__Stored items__
★ ★ ★ ★ ★

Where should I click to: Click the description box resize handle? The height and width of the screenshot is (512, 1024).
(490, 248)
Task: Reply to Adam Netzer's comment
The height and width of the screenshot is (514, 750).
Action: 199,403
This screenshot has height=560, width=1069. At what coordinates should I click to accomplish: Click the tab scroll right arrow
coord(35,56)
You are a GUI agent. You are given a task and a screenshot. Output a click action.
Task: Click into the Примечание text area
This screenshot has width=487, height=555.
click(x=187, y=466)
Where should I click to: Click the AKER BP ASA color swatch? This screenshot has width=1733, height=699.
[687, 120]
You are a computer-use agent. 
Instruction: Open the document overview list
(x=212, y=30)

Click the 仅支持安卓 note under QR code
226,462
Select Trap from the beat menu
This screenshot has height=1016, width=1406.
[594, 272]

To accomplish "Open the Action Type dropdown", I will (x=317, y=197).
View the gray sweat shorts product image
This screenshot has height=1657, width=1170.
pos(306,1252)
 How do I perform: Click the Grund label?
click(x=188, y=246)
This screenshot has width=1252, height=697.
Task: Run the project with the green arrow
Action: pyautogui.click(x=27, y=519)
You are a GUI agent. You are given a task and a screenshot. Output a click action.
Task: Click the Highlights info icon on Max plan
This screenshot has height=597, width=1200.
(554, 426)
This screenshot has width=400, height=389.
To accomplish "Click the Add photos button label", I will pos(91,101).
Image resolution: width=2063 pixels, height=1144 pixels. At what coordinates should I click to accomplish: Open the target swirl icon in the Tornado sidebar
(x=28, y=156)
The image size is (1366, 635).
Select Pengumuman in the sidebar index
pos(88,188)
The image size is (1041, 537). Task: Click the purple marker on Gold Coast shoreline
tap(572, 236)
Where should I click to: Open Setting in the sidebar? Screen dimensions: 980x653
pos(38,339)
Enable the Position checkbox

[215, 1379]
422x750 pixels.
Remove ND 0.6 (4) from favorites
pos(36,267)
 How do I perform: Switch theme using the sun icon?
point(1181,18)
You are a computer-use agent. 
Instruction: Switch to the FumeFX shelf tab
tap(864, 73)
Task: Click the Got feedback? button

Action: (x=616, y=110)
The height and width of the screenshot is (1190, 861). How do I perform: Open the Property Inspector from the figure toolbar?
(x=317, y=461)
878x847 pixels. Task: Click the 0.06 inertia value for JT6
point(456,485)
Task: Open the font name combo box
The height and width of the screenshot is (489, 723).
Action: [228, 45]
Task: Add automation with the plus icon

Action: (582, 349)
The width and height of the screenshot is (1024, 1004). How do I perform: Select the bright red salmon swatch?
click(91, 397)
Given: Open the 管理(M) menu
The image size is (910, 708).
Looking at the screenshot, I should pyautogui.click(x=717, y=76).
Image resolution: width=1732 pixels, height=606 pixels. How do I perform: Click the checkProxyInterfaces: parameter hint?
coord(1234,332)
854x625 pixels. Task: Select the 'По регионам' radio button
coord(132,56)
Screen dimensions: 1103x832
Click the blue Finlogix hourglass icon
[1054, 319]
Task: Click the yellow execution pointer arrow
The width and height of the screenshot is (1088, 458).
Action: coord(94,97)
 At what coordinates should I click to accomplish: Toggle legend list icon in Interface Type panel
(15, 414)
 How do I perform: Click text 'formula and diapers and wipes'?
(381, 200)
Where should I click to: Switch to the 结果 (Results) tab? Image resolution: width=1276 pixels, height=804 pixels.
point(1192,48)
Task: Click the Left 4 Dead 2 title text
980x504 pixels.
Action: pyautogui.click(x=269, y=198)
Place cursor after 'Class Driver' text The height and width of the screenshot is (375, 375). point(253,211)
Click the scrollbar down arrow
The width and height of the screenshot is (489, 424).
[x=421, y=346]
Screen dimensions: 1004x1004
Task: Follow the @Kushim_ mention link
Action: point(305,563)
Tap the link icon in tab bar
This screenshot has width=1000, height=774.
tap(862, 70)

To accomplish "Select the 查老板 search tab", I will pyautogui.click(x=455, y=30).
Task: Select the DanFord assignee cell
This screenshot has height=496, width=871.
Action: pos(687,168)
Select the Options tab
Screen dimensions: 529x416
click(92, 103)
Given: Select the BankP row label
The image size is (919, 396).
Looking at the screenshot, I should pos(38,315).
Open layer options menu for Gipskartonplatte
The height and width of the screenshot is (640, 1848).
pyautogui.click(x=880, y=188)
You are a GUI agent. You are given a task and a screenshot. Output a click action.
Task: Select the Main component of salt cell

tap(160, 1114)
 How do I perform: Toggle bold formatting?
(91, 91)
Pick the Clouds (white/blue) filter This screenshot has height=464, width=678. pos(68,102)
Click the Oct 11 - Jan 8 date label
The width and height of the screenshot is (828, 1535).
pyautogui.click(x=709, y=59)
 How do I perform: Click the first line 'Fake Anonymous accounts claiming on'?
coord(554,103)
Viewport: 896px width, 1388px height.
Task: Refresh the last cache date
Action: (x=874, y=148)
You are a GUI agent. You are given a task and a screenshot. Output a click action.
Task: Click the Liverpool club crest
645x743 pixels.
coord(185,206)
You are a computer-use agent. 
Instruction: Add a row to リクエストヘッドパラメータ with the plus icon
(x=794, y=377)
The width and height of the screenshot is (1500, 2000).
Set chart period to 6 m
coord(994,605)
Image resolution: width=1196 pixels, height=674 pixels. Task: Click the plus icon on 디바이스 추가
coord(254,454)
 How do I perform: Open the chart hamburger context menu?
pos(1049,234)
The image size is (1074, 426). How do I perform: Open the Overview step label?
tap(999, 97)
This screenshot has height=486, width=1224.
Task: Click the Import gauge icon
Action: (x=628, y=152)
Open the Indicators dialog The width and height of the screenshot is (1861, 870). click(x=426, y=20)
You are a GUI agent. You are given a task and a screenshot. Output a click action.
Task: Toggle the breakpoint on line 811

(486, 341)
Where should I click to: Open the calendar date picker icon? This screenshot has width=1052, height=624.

★ ★ ★ ★ ★

__EXERCISE DETAILS__
Search each line of the data above for "will", and copy the lines where it occurs.

__FINISHED TASK__
To accomplish "Open the Action Type dropdown", I will (x=317, y=197).
To accomplish "Click the Add photos button label", I will pos(91,101).
To accomplish "Select the 查老板 search tab", I will pyautogui.click(x=455, y=30).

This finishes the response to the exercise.